**QUOTED TEXT**
Noodler's Flex Nib Fountain Pen

9:31 AM

Heart of Darkness Ink
on Strathmore Aquarius II Watercolor paper
using a Noodler's Flex Nib Fountain Pen
New toys tools! The latest batch of Noodler's Flex Nib Fountain Pens released this past Monday, and you may be wondering what the big deal is......'s the nib. Actually, it's the nib that makes any pen what it is, but there are other elements to be considered such as the materials used to make the pen, aesthetic appeal, weight, balance and so on.

In this case, the nib is very flexible, making it easier to get a wide variety of line widths from one pen. It makes for lovely writing with thick and thin strokes as well. The nib allows for more expressive writing or drawing.

Since the advent of the ballpoint pen, we're used to being able to press down with a lot of pressure as we write. Flex nibs quickly fell out of favor because it takes controlling the pressure on the pen to create the line variety and too much pressure could damage/ruin the nib.

In our hurry-up world, a slow-down like this was not welcomed. Manufacturers took note of the consumers' preferences and quit making these nibs.

**REQUIRED ACTIONS**
• a. Answer these from the flex nib post:
(i) Which ink does the post name?
(ii) What paper does it list?
(iii) What did manufacturers do after noticing consumer preferences?
• b. Pick up the flex nib post after its final sentence and carry it forward in the same voice.
Nothing in the items is needed for the flex nib post.

**EXCERPTED RECORDS**
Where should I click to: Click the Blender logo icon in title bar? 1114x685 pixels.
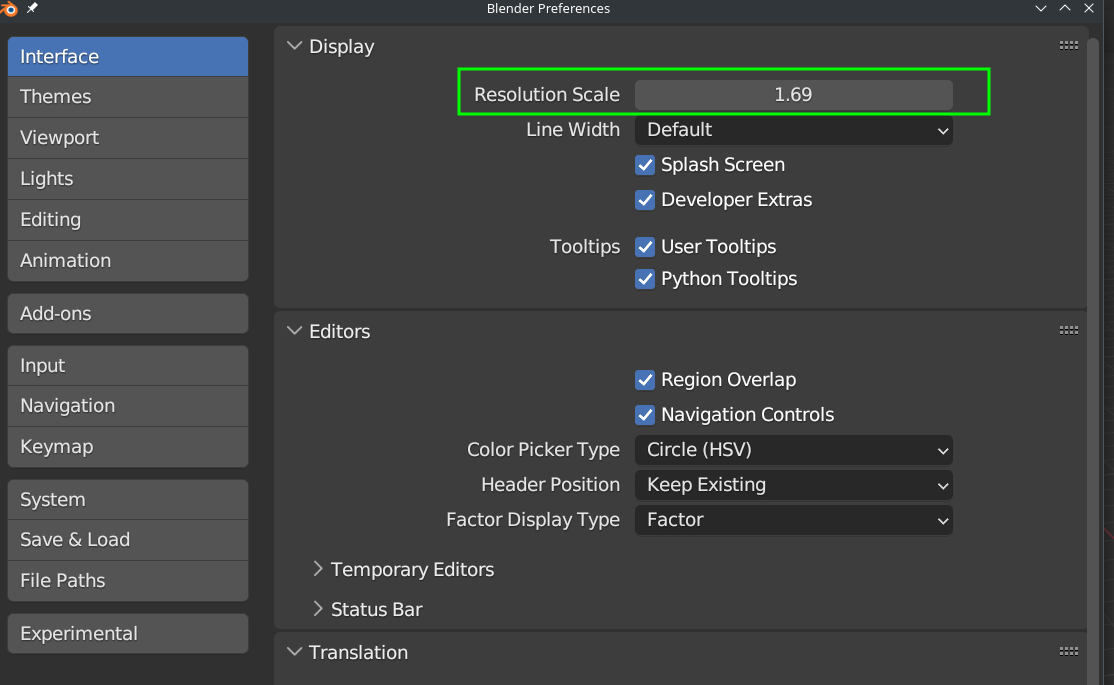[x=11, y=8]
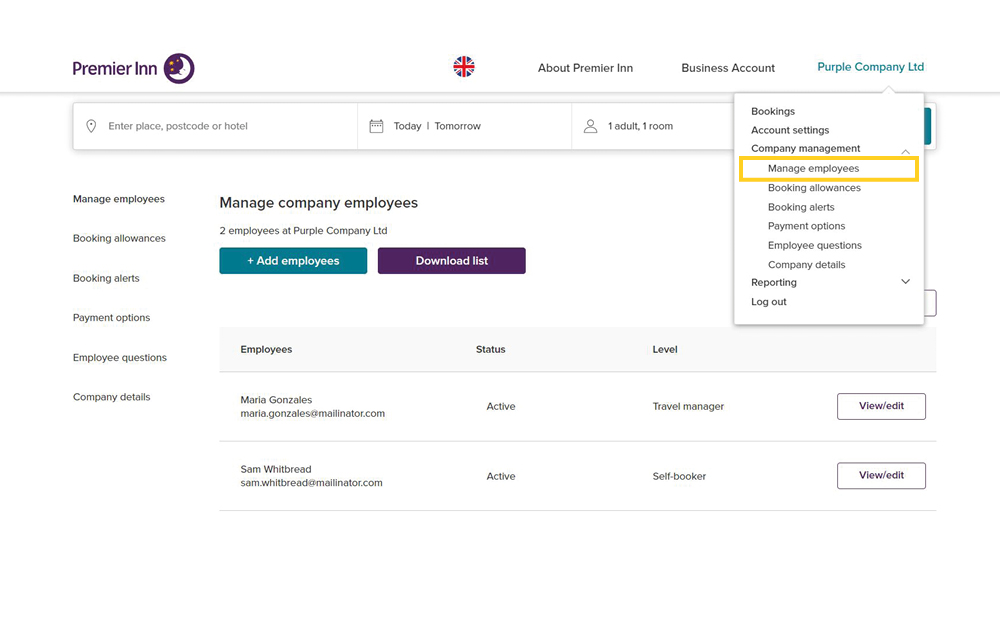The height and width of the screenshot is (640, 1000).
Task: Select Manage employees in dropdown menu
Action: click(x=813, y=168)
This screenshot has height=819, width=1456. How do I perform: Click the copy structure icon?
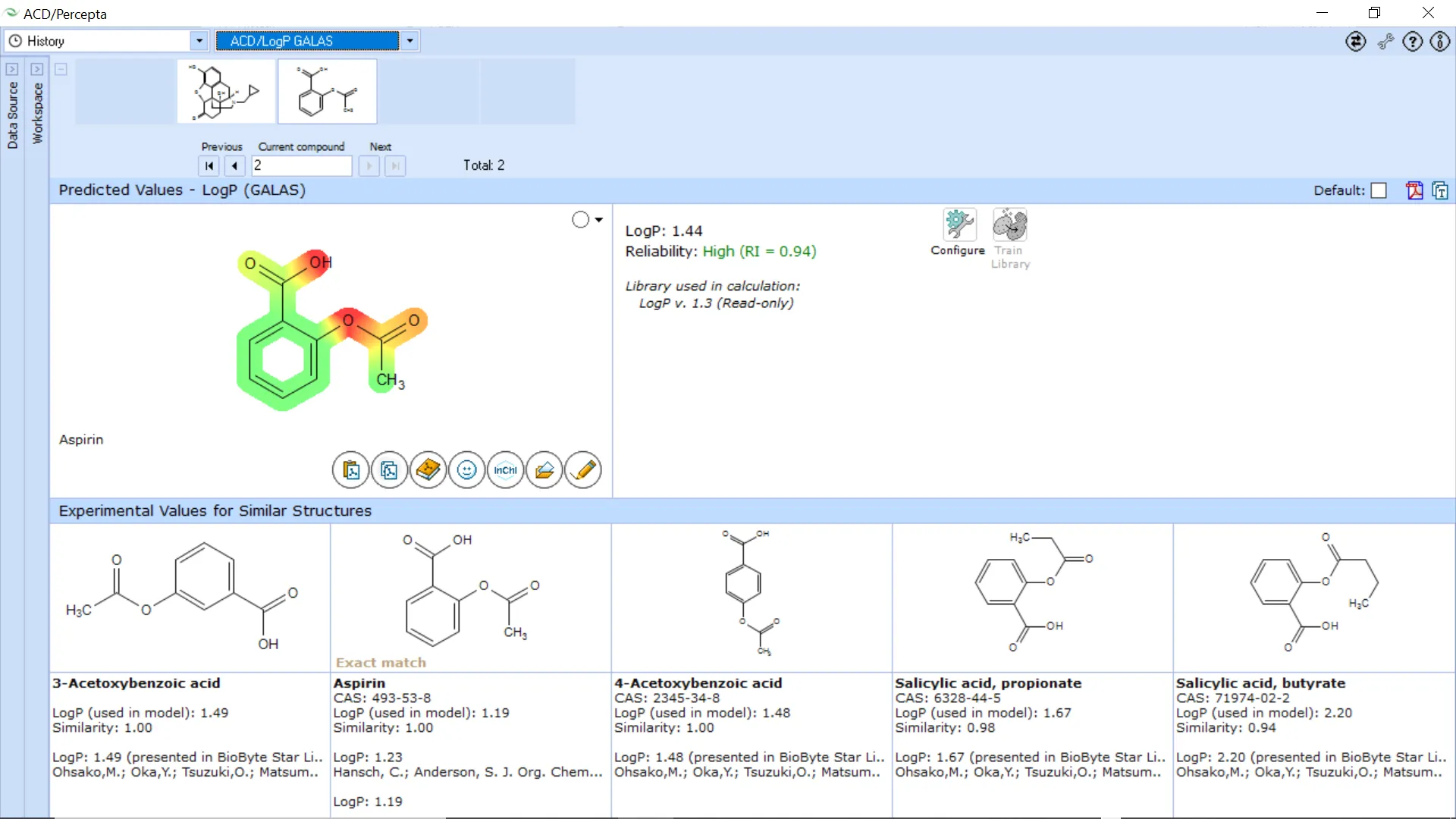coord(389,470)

---

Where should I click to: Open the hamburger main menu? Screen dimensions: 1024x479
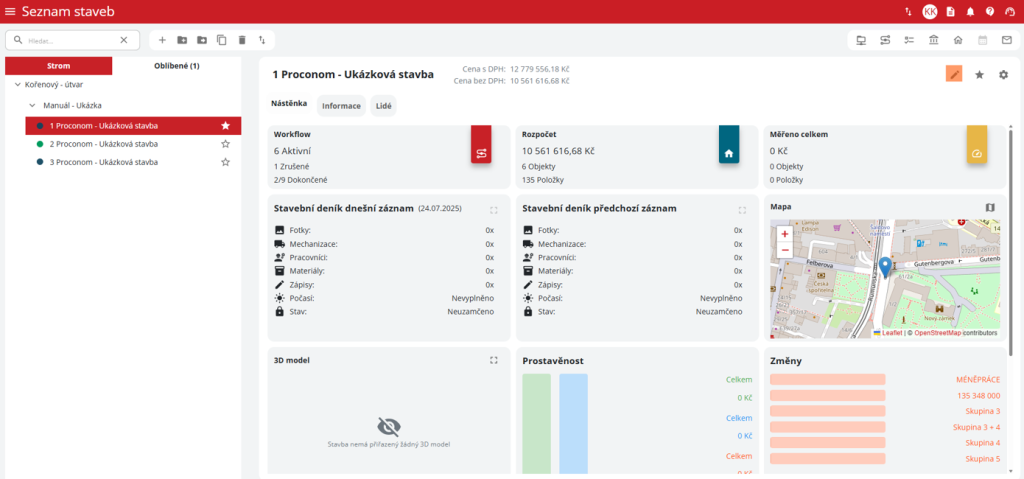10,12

---

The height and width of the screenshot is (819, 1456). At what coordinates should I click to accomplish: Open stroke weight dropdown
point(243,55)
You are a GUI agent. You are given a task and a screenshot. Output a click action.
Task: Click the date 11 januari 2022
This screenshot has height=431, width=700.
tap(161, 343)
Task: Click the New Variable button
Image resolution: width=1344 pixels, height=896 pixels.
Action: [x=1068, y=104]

**WRITTEN ANSWERS**
• a.
(i) Heart of Darkness Ink
(ii) Strathmore Aquarius II Watercolor paper
(iii) They quit making flex nibs.

• b.
Finding an older, flexible nib depends on a good amount of money and an even larger amount of luck. It is considered dicey at best. However, since whatever is old is new again, the flex nibs are seeing renewed interest.

My main interest in the pen is for it's drawing capabilities. I was pleasantly surprised by the pen's versatility to create very thick (2mm) to very thin (hairline) lines.

The quick sketch above is the first test with the pen straight out of the box. If you look at the eyelashes, individual pieces of hair and the eyebrow, you can easily see the variety of lines, all created with the one pen.

Of course, not being able to leave well enough alone, I went in with a waterbrush to add some shading.

The pen is lightweight, the cap fits securely on the end when the pen is in use and the nib glides across the paper. All this for the princely sum of $14, depending on where you purchase. If I were to lose it, I'd out the dollars, but that's better than $200 or more than one might pay for an antique flexi nib.

Kate Johnson has also done a review of the pen over at the Artist's Journal Workshop Blog. Speaking of the Artist's Journal Workshop book, it is now available as a download for your Kindle! Check out the details here! The paperback will be shipping June 27th! Can't wait to see it!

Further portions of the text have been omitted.